EXERCISE AIM: State how many lines of the data below contain the string "header", with case taken into account. Give only the number.

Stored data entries
— start —

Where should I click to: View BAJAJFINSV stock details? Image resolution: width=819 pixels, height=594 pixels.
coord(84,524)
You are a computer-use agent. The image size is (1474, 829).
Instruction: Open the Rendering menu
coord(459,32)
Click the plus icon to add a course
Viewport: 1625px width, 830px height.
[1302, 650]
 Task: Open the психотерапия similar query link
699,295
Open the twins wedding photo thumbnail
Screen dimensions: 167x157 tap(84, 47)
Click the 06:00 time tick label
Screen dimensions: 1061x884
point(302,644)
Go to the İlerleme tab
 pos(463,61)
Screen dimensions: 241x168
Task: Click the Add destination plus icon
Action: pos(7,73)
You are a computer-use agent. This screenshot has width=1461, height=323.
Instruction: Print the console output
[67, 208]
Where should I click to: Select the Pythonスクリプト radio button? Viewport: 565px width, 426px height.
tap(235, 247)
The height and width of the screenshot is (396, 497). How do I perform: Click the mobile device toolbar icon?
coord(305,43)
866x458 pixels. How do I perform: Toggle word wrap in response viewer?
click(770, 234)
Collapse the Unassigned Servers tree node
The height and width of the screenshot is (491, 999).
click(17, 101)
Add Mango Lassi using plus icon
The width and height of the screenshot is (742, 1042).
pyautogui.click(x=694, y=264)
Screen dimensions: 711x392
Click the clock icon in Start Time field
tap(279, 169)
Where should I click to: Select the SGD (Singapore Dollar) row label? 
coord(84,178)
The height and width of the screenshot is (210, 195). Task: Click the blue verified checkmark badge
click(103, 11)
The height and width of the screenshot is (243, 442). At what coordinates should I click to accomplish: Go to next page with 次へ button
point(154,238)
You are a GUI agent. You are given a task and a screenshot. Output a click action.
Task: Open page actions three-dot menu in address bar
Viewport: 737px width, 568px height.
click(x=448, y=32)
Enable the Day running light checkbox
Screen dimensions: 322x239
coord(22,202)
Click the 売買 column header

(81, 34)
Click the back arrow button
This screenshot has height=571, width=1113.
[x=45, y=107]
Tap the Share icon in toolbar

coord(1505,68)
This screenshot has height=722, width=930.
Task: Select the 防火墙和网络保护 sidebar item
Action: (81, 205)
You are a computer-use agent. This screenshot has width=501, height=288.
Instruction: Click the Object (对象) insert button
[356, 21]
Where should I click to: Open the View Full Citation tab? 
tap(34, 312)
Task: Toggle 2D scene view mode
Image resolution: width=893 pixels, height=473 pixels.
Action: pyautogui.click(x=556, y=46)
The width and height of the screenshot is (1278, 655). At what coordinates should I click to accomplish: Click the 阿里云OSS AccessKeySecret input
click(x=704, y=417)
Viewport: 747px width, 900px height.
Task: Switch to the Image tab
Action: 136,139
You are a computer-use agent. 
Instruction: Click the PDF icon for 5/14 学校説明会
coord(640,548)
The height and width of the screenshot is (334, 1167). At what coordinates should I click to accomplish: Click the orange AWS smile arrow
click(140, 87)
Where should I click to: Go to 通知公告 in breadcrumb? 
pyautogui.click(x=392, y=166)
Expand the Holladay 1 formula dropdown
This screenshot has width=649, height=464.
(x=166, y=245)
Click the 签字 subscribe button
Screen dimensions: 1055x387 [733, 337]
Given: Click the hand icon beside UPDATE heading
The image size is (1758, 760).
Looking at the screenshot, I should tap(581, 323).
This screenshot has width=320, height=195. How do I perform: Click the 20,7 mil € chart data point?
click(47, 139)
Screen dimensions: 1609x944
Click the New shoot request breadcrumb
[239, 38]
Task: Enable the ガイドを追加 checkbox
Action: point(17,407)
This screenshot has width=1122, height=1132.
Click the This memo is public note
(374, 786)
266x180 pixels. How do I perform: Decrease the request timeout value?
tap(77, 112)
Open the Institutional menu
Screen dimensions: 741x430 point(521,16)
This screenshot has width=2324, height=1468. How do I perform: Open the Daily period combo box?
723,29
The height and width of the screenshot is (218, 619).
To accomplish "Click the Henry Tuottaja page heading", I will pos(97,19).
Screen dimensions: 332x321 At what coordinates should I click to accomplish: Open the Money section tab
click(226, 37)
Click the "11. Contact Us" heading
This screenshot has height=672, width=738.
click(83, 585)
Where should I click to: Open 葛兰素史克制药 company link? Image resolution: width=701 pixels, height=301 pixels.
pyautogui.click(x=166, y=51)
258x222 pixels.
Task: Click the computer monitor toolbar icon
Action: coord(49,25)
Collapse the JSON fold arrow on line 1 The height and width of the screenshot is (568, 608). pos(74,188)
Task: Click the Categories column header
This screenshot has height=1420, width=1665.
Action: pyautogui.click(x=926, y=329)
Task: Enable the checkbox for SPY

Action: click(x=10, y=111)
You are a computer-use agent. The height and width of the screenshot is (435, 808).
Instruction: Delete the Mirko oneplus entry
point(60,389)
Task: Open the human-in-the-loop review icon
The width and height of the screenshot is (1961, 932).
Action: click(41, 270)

— end —

SOLUTION BELOW: 2